A quelques semaines du projet de loi de Transition énergétique, le Scénario Négawatt se dévoile dans ses moindres détails
Le report du projet de loi dans le courant du mois de juillet, annoncé par le ministère de l’Ecologie, l’association NégaWatt a publié un rapport technique approfondi présentant la méthodologie, les hypothèses et les résultats de son scénario 2011-2050 : l'intégrale du scénario négaWatt en 207 pages, 86 figures et 89 tableaux ! « Il y a urgence à intégrer dans nos décisions à court terme les impératifs du long terme »
Le Débat National sur la Transition Énergétique qui s'est tenu en 2013 a permis d'identifier quatre trajectoires d'évolution possible de notre modèle énergétique. Le scénario négaWatt est la base d'une de ces quatre trajectoires.
Afin d'en faciliter la compréhension et l'analyse, l'association a souhaité expliciter les fondements et détailler toutes les hypothèses qui le sous-tendent. Ce scénario énergétique est en effet le fruit d'une méthodologie rigoureuse, qui permet, année après année, secteur par secteur, et usage par usage, de définir une trajectoire qui soit aussi robuste et pertinente que possible.

## ENTRÉES RÉPERTORIÉES
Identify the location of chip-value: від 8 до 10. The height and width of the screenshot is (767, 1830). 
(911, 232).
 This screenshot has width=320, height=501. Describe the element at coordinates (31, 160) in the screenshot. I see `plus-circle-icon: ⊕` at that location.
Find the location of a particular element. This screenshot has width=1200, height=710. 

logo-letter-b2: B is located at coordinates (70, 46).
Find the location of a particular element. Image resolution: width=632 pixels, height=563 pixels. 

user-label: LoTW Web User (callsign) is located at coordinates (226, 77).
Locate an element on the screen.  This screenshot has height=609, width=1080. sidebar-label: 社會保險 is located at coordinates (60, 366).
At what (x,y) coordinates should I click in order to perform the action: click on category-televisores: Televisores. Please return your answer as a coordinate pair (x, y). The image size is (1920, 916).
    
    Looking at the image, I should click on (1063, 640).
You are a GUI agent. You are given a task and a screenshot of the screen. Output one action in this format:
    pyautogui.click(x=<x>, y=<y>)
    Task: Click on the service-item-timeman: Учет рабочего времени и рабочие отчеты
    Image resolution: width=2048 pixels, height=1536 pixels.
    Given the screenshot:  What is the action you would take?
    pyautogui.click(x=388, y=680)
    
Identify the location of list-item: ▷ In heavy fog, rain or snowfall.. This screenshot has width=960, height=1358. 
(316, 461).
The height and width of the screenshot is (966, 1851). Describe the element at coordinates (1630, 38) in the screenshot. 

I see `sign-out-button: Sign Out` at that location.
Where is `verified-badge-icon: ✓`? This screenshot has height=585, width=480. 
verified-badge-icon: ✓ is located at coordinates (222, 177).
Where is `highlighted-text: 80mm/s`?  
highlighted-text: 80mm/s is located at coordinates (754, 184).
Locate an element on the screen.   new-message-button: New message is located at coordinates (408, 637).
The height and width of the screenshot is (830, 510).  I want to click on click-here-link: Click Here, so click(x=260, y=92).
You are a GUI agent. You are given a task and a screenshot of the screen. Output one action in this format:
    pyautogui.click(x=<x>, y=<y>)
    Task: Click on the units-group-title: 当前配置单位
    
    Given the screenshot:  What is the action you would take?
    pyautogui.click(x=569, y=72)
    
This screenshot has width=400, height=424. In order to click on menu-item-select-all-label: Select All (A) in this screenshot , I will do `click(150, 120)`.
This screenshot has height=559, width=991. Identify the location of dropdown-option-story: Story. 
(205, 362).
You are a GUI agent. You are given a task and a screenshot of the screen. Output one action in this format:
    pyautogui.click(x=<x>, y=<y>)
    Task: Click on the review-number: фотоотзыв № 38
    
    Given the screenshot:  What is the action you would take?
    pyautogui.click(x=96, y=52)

## EXERCICES
1. Recopiez fidèlement le passage de l'extrait sur le scénario négaWatt qui commence aux mots « A quelques semaines » et s'arrête après les mots « ces quatre trajectoires. ».
2. Selon l'extrait sur le scénario négaWatt, combien de pages compte le rapport technique publié par l'association ?

## RÉPONSES
1.
A quelques semaines du projet de loi de Transition énergétique, le Scénario Négawatt se dévoile dans ses moindres détails
Le report du projet de loi dans le courant du mois de juillet, annoncé par le ministère de l’Ecologie, l’association NégaWatt a publié un rapport technique approfondi présentant la méthodologie, les hypothèses et les résultats de son scénario 2011-2050 : l'intégrale du scénario négaWatt en 207 pages, 86 figures et 89 tableaux ! « Il y a urgence à intégrer dans nos décisions à court terme les impératifs du long terme »
Le Débat National sur la Transition Énergétique qui s'est tenu en 2013 a permis d'identifier quatre trajectoires d'évolution possible de notre modèle énergétique. Le scénario négaWatt est la base d'une de ces quatre trajectoires.

2. Le rapport compte 207 pages.